Data excerpts
BEGIN
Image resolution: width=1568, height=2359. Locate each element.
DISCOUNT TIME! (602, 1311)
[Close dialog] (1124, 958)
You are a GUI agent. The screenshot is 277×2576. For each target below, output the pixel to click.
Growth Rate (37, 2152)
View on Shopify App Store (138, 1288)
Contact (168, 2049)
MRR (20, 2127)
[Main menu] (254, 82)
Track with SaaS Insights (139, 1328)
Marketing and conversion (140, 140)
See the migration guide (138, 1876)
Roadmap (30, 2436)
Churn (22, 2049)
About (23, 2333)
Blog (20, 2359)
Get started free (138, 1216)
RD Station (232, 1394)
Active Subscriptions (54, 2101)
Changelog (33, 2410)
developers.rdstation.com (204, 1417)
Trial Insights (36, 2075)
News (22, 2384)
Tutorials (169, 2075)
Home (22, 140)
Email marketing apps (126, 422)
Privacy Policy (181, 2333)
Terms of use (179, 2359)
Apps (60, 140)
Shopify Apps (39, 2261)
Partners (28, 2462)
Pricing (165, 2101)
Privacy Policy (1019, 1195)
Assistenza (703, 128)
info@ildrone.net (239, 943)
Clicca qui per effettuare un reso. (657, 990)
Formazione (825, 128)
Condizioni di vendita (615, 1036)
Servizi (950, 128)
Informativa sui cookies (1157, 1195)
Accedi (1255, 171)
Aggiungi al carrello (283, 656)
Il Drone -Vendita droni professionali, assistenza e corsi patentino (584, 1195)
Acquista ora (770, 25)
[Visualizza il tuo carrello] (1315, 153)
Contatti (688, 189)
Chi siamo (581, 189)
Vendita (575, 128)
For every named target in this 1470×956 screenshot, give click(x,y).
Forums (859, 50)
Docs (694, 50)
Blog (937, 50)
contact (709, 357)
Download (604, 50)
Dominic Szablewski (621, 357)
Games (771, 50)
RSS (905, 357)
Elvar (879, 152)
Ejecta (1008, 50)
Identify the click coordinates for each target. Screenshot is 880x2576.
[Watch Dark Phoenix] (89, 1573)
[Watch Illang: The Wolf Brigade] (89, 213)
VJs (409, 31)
END
- **Problem to work on**:
Without changing anything, quote the lines from the top of the data to the line that contains "Get started free (138, 1216)", including that line.

- **Written reply**:
Image resolution: width=1568, height=2359. Locate each element.
DISCOUNT TIME! (602, 1311)
[Close dialog] (1124, 958)
You are a GUI agent. The screenshot is 277×2576. For each target below, output the pixel to click.
Growth Rate (37, 2152)
View on Shopify App Store (138, 1288)
Contact (168, 2049)
MRR (20, 2127)
[Main menu] (254, 82)
Track with SaaS Insights (139, 1328)
Marketing and conversion (140, 140)
See the migration guide (138, 1876)
Roadmap (30, 2436)
Churn (22, 2049)
About (23, 2333)
Blog (20, 2359)
Get started free (138, 1216)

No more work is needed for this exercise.